Crepúsculo dos Deuses trata-se de um daqueles longas singulares que apenas é mais valorizado conforme o passar do tempo. Desde a ofegante cena de abertura, o espectador prepara-se para embarcar em uma das obras mais marcantes e geniais que o cinema presenciou, inspirando gerações e estabelecendo pilares para a sétima arte.

O excelente diretor e roteirista Billy Wilder faz um dos seus projetos mais corajosos e incisivos que visa homenagear o Cinema, ao mesmo tempo que ataca fortemente Hollywood e a industria cinematográfica. Esta última que ousa ditar tendências e padrões, excluindo os que ficam a margem do “progresso”, ou seja, a decadência de um estilo em detrimento da ascensão de outro que não necessariamente significa ser superior ao anterior, evidenciando uma frieza por trás dos bastidores.
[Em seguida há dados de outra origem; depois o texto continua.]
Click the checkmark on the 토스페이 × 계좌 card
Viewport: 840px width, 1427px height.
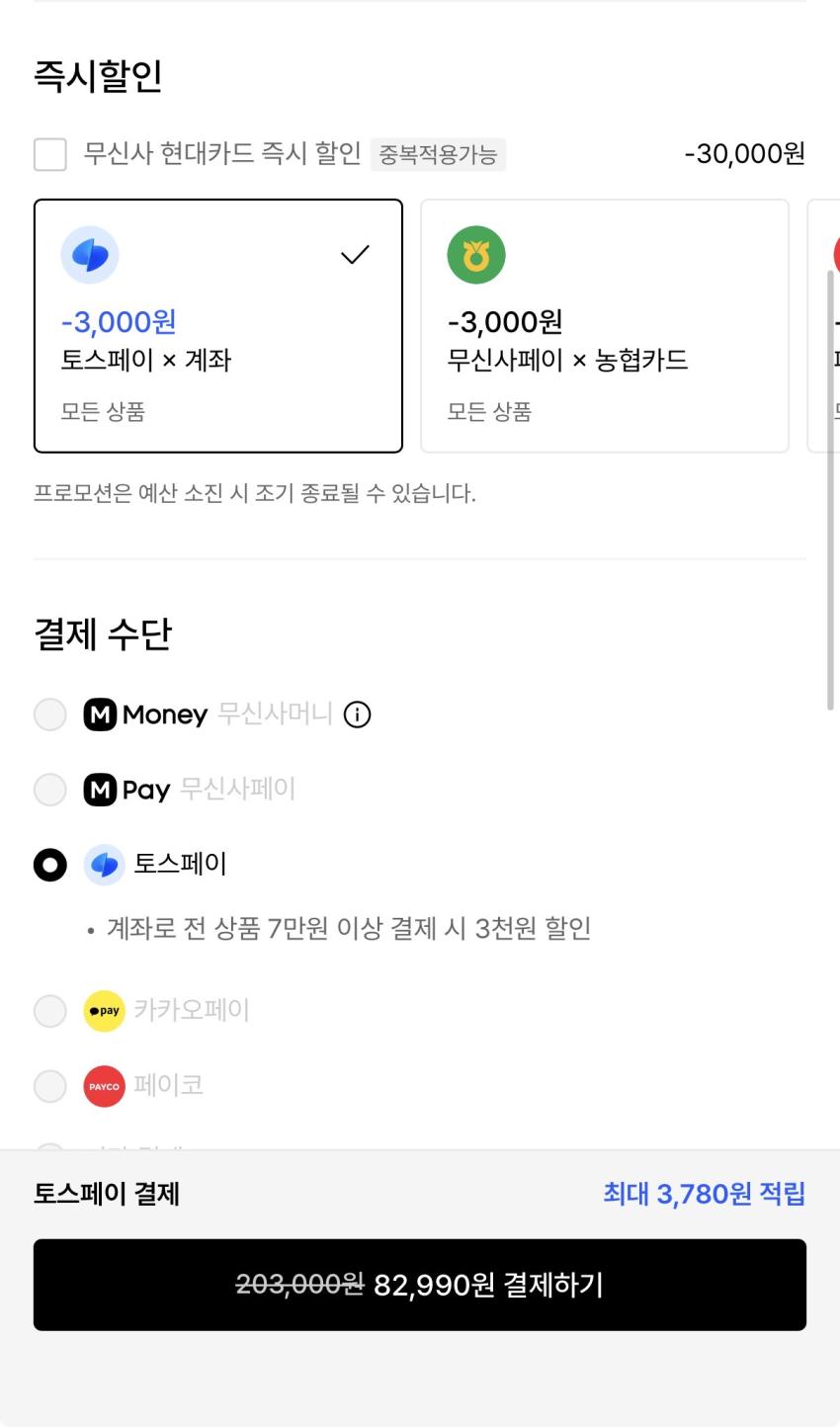[x=355, y=255]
Na trama, Joe Gillis (William Holden) é um roteirista frustado que foge de cobradores de dívidas e dificilmente consegue emplacar algum de seus textos. Certo dia, ele para em frente a uma luxuosa mansão no Sunset Boulevard, pertencente a ninguém menos que a consagrada atriz do cinema mudo Norman Desmond (Gloria Swanson), que acabou decaindo com o cinema falado, vivendo solitariamente junto ao seu fiel mordomo Max (Erin Von Stroheim).

Quando a atriz descobre o roteirista, instantaneamente ela o contrata a fim de aperfeiçoar um roteiro de autoria própria pra lá de duvidoso, para enfim apresentar ao diretor Cecil DeMille, acreditando cegamente que irá retornar ao seu inebriante sucesso.  Após longa convivência, Joe se acostuma e acomoda com as mordomias, mesmo percebendo o regime de semi-escravidão que passa a viver, ao mesmo tempo que Norma começa a se apaixonar pelo roteirista. O que acontece de fato é que mesmo ele querendo se libertar desse cenário, cada vez mais ficava acorrentado e envolvido, preso por grilhões acima dos limites físicos. O mal estar torna-se então um componente inevitável, a derrocada da bizarra relação dos dois é lentamente consumada.

O longa é um palco de inúmeras referências ao cinema, a indústria e seus expoentes, mostrando o lado menos glamouroso e mais voraz de Hollywood. É um honesto banho de água fria aos idealistas da indústria do cinema, mostrando-se cada vez mais nociva e comercial, um retrato corajoso feito por Billy em meio, justamente, de uma época de ouro no cinema, no qual as produções exalavam qualidade e os estúdios cresciam intensamente a cada ano.

Não é injusto dizer que o longa passa a ser um dos mais antológicos da história do cinema, visto suas múltiplas qualidades. O roteiro é o ponto alto, com diálogos inspiradíssimos, apresentando algumas falas extremamente impactantes e memoráveis. A argumentação se baseia em pontos delicados, porém não recua em nenhum momento, todos os defeitos dos bastidores da sétima arte são expostos, denunciados e criticados, evidenciando uma realidade vil e pérfida de uma indústria que meramente visa lucro, desconsiderando os expoentes envolvidos. A lição que também se pode levar é o quão tênue é a linha do sucesso e do amargo esquecimento, passando de um lado para outro facilmente, desde que não se esteja seguindo a tendência predominante.

O elenco é magistral e ainda conta com participações de diretores e atores interpretando a si mesmo. Todos estão em perfeita sintonia e apresentam bons momentos, porém a grande estrela que eclipsa seus companheiros de cena é Gloria Swanson. Por coincidência, a atriz conquistou o auge no cinema mudo e em 50 já estava beirando ao esquecimento, mas ela não se intimida e agarra a oportunidade que lhe é dada com muita garra e vigor. Swanson fala diretamente para o público, cara-a-cara, clamando por atenção e reconhecimento, causando até simpatia por uma personagem tão questionável.

Billy Wilder reafirma-se como um diretor versátil e revolucionário, muito à frente de seu tempo, abordando uma metalinguagem no filme única, firmando pilares para o cinema que ainda são aproveitados e inspiradores. Seu trabalho dirigindo é transportador, tornando a experiência em uma mera mansão -onde maior parte se passa- em uma experiência sufocadora, envolvente e empática, sem apelar para proselitismo e nem similares.

Crepúsculo dos Deuses, portanto, passa a ser uma obra-prima do cinema, na qual sua temática encontra-se atual e constante, mostrando que o alarde de Billy é mais serio do que se pode imaginar. Um filme inspirador acima de tudo para as novas gerações, para que estas não se curvem a indústria e continuem criando a sua maneira. Assim, há como honrar melhor Norma Desmond?